Apa saja tempat bermain yang masih kamu ingat dari masa kecilmu?
Lapangan. Di tahun 1990-an bisa dibilang rata-rata anak di masa itu pasti banyak menghabiskan sore harinya di lapangan. Seusai tidur siang, atau sepulang sekolah. Saat matahari pelan-pelan turun dan sinarnya tak lagi terik. Saat angin menyiulkan semilirnya.
Lapangan di seberang sungai samping rumah Nenek menjadi saksi bagaimana saya yang masih kecil belajar bersepeda roda dua. Sepeda Teh Nana, tetangga saya. Juga menjadi saksi saat saya kalah lomba kelereng dan memasukkan benang ke jarum saat perayaan kemerdekaan.

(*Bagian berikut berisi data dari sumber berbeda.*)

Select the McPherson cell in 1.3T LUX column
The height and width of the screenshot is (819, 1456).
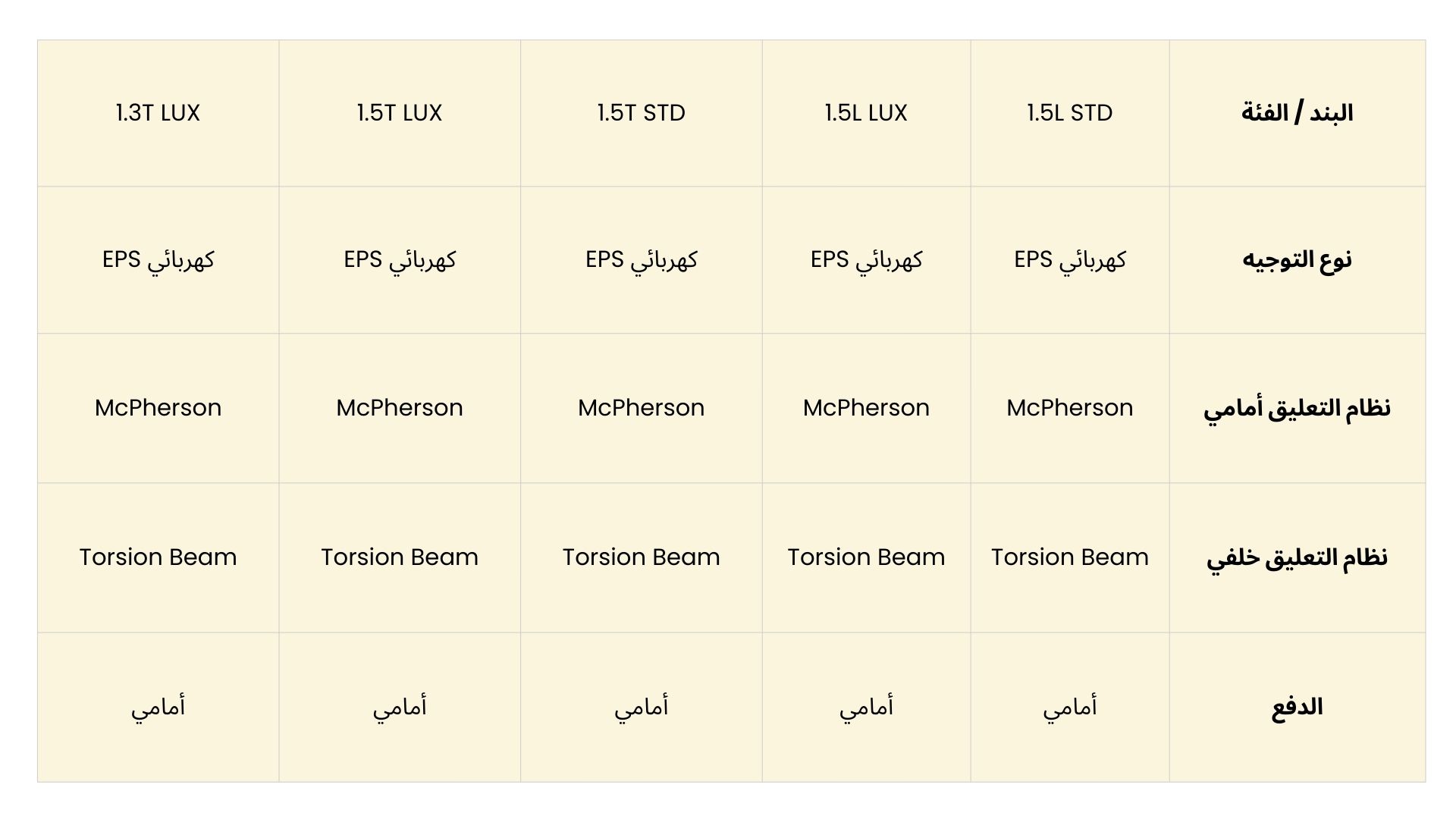(x=158, y=408)
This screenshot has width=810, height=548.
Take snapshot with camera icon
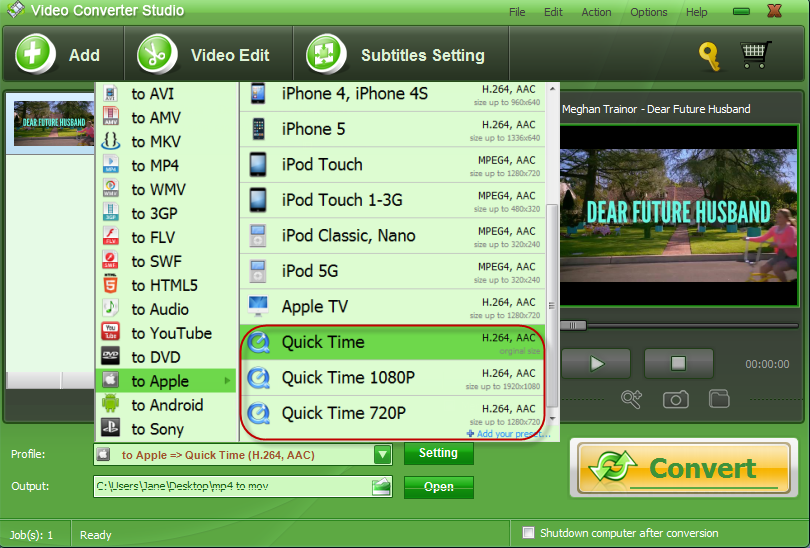(676, 399)

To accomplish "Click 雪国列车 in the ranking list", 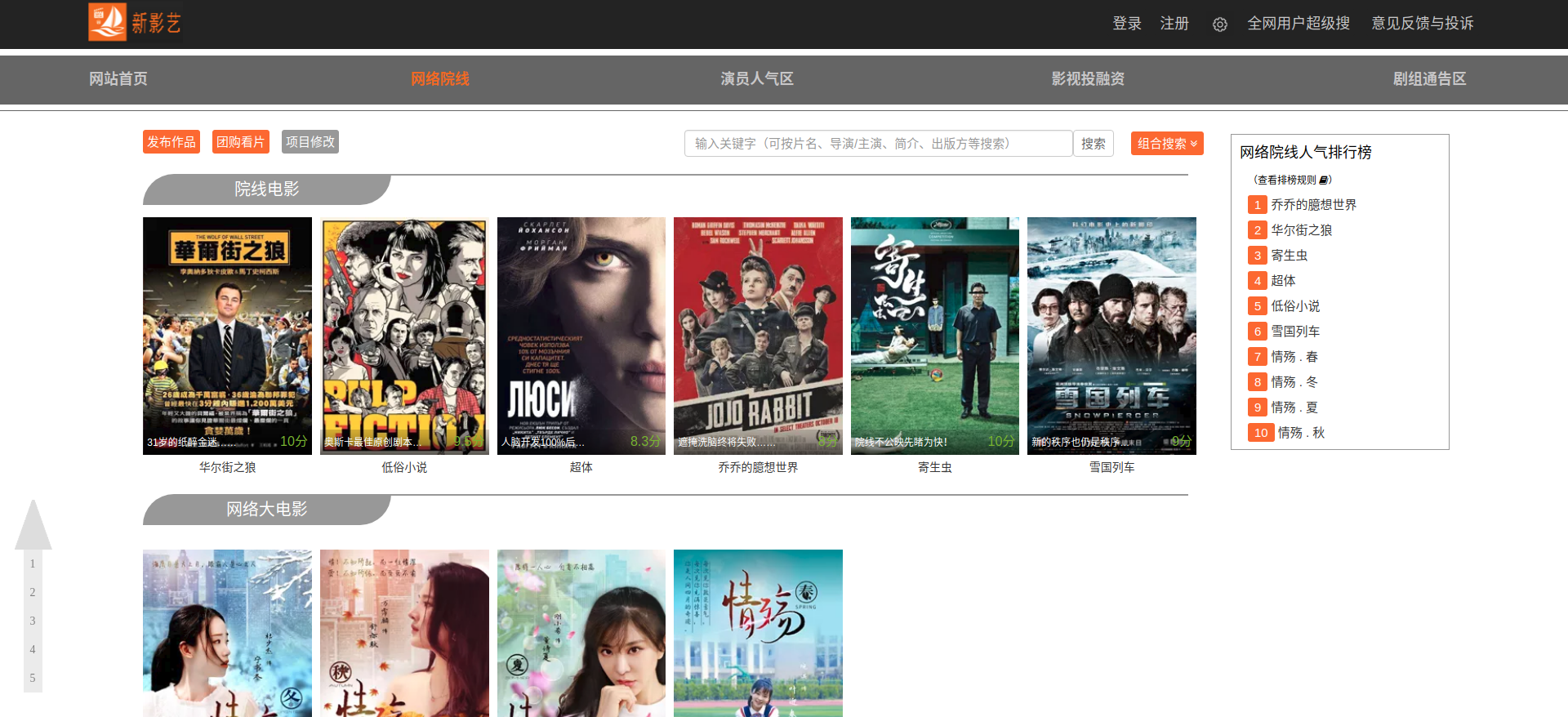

Lain lagi dengan lapangan di depan rumah kontrakan orangtua saya dulu. Di sana saya main layangan, mengganggu induk ayam yang sedang meninabobokan anak-anaknya sampai-sampai si induk murka dan lari mengejar saya yang terbirit-birit.
Lalu ada lapangan di seberang rel kereta. Luas. Sangat luas. Di masa itu masih dikelilingi pepohonan bambu. Tanahnya berpasir, yang seringkali kami corat-coret membentuk gambar serta tulisan, atau sekedar dijadikan gundukan.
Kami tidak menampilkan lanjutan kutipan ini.